Consigne
D'après le texte fourni sur Jimi Hendrix, quelle chanson a été choisie comme premier single ?

Texte fourni
Quand Chandler, ancien bassiste des Animals, lui donne sa chance et lui permet d’auditionner Noel Redding, puis Mitch Mitchell, Hendrix est donc un instrumentiste déjà confirmé, mais inconnu du grand public. A 24 ans, il lui tarde de faire retentir à hauts décibels sa propre musique. Mais avant de lancer sur le marché un album entièrement constitué de compositions originales, on limite la prise de risques en choisissant, comme premier single, une chanson de Billy Roberts déjà enregistrée par les Byrds, Hey Joe. Distribué le 16 décembre 1966 en Angleterre et le 1er mai 1967 aux Etats-Unis, ce titre va remporter un énorme succès. Il n’est pourtant pas très représentatif du style de Hendrix, et sera à l’origine d’un malentendu durable entre l’artiste et une partie de son public.
Kill your idols
Car la musique du Jimi Hendrix Experience n’est pas vraiment réductible au format pop. Et elle n’est pas davantage assimilable au blues tel que le jouent des formations comme les Bluesbreakers de John Mayall ou les Yardbirds. Au lieu d’adopter une attitude de puriste à l’égard d’un genre musical où, en tant qu’Afro-Américain, il est attendu, Hendrix préfère en détourner les codes pour tracer une voie différente et bâtir un univers sonore dont il est le seul à connaître l’alchimie.
Cette attitude, déroutante aux yeux de ceux qui ne jurent que par Robert Johnson, Elmore James et Big Bill Broonzy, est pourtant directement inspirée par l’exemple des grands bluesmen, pour qui la gloire ne peut s’obtenir qu’avec l’affirmation d’une complète singularité. John Lee Hooker n’a jamais gratté qu’un ou deux accords et préfère murmurer que chanter, Muddy Waters a un son rugueux et une voix limitée, Albert King prend sa guitare en gaucher et joue de bas en haut… N’importe, en s’obstinant avec fierté, ceux-là sont devenus immenses, uniques. Et, dès les premiers mois de 1967, Jimi se convainc qu’il ira bientôt plus haut qu’eux. Parce qu’il joue plus rapidement, plus fort, qu’il se déhanche avec plus de lascivité, et que nul ne peut lui résister.
Il défonce le blues
Le blues, Hendrix ne le respecte donc pas, ou du moins pas de la même manière, timorée, presque religieuse, que les musiciens anglais. On pourrait dire qu’il le défonce comme il se défonce lui-même, en lui injectant une substance hallucinogène à effets hautement transgressifs. Tous les apprentis bruitistes de l’époque (Pete Townshend, Jeff Beck, Eric Clapton), mais aussi les gardiens du temple, les détenteurs de secrets, seront progressivement court-circuités au cours de cette année de rodage pendant laquelle l’Experience, telle une nouvelle Horde d’Or, se livre au saccage systématique de leur sacro-saint répertoire.
Les disques live et les BBC Sessions nous en livrent le témoignage ; une à une, chaque idole de Jimi est déboulonnée avec euphorie : Muddy Waters (Hoochie Coochie Man), Howlin’ Wolf (Killing Floor), Curtis Knight (Drivin’ South), Eric Clapton (Sunshine of Your Love), mais aussi Elvis Presley (Hound Dog), Bob Dylan (Like a Rolling Stone) et les Beatles (Sgt. Pepper et Day Tripper) – nul n’est épargné. Le guitariste joue avec un feeling jusqu’alors inouï, comme si du magma coulait de ses doigts. A chaque morceau il semble menacé d’électrocution.

Données
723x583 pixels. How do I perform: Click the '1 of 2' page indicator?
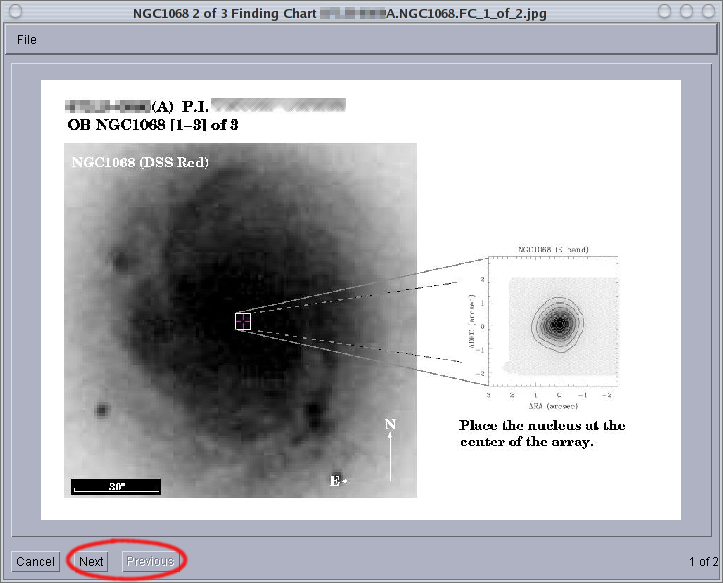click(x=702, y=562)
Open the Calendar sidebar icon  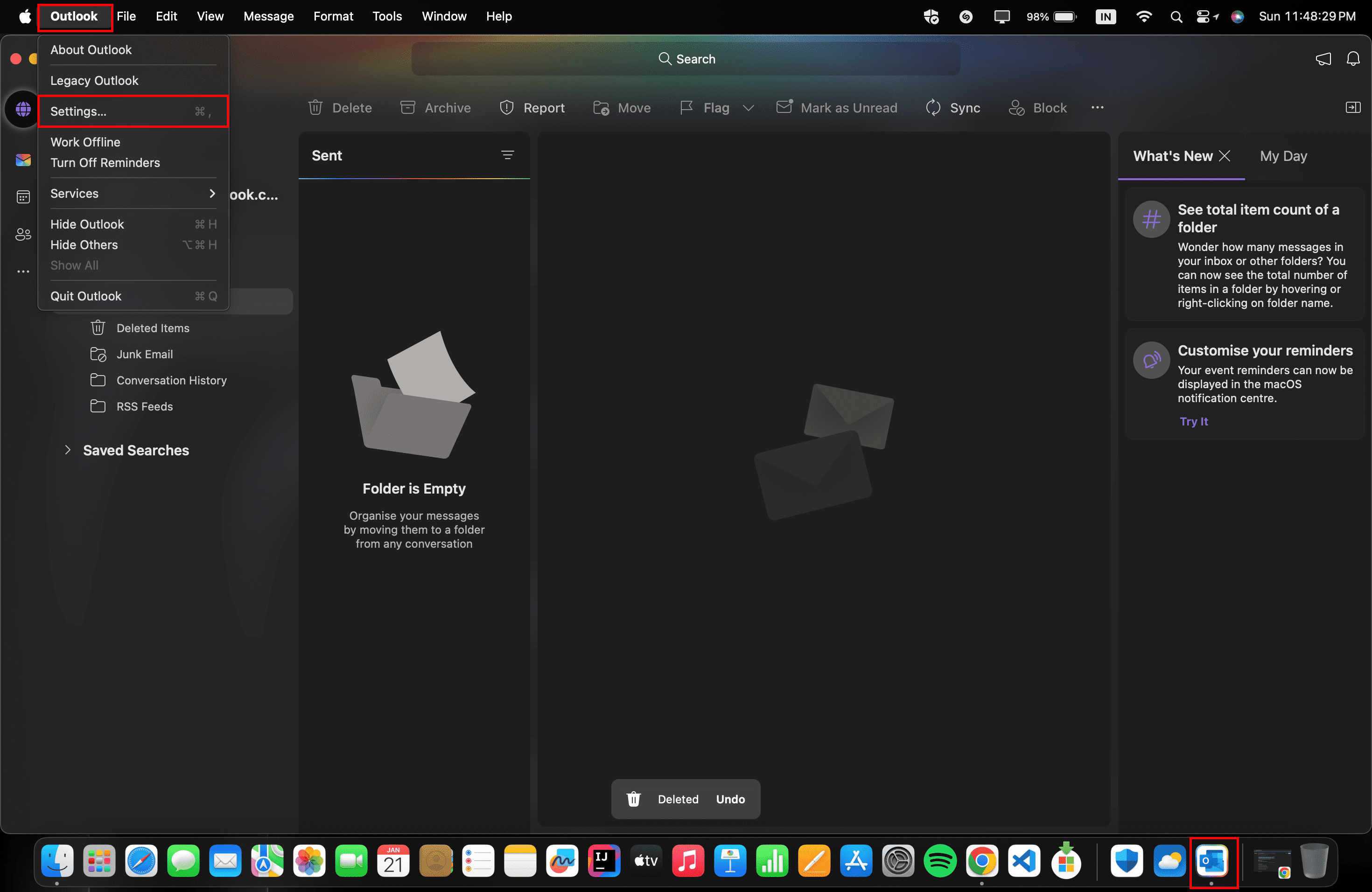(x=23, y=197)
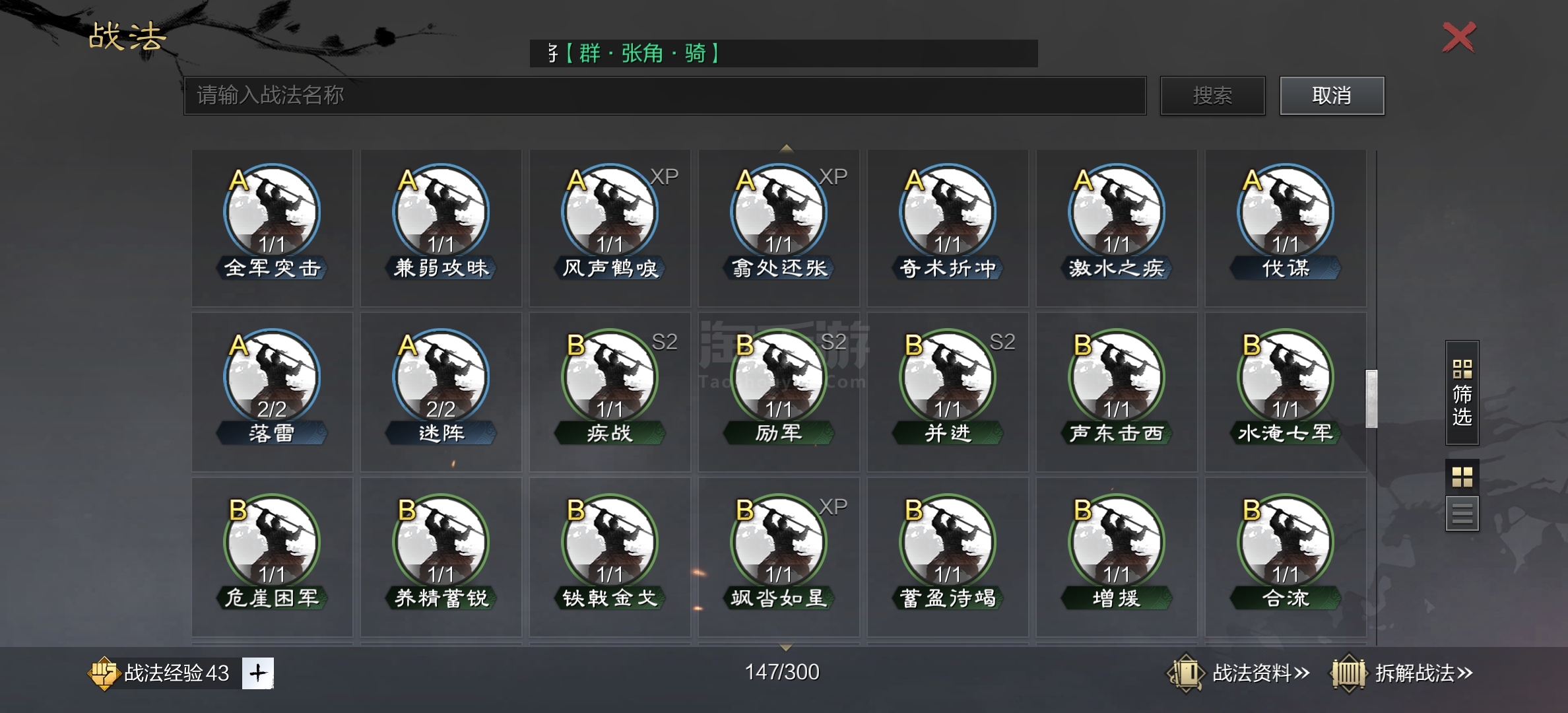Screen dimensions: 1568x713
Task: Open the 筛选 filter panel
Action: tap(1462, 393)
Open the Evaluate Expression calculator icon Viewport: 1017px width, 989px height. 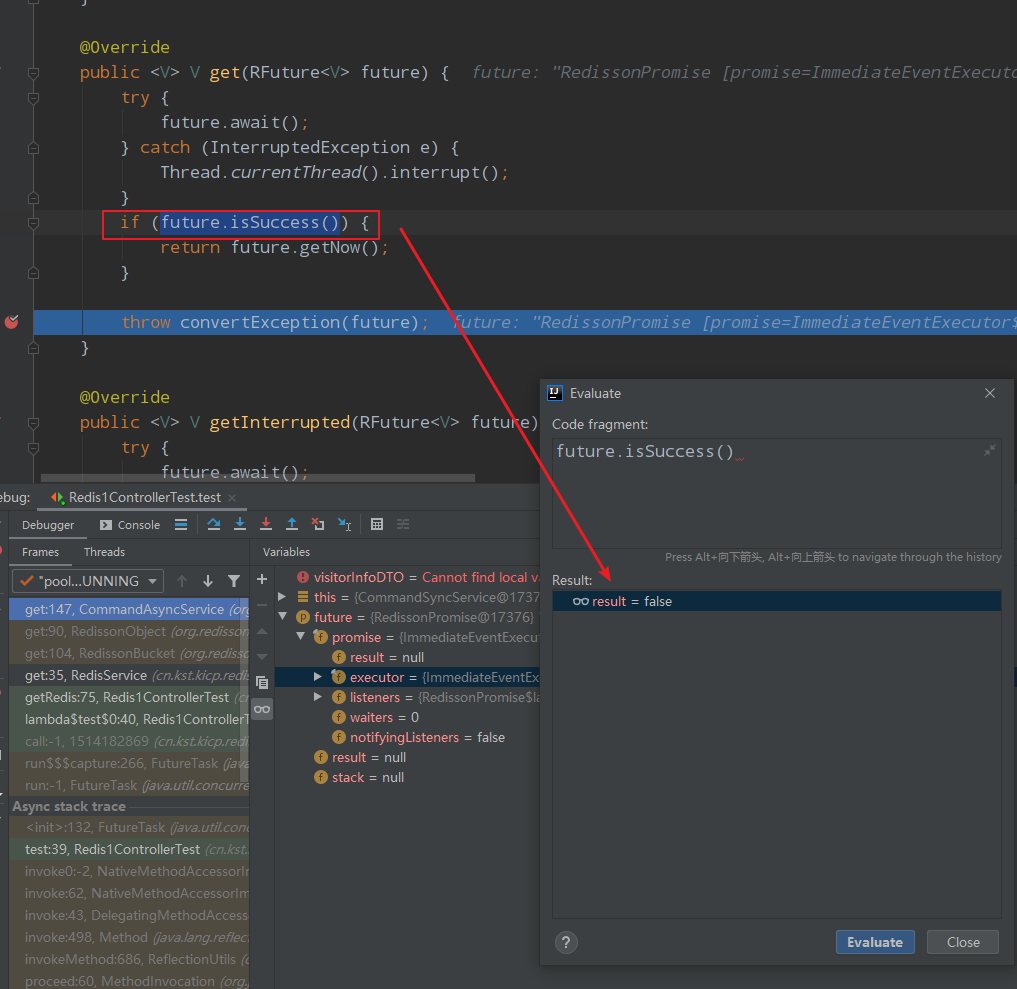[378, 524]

--

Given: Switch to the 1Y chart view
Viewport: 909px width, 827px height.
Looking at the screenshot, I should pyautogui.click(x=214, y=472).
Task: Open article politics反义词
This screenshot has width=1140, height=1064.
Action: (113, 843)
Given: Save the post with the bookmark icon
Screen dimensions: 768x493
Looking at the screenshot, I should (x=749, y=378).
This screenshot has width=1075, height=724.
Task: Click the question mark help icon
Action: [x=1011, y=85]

Réponse
Hey Joe, une chanson de Billy Roberts déjà enregistrée par les Byrds.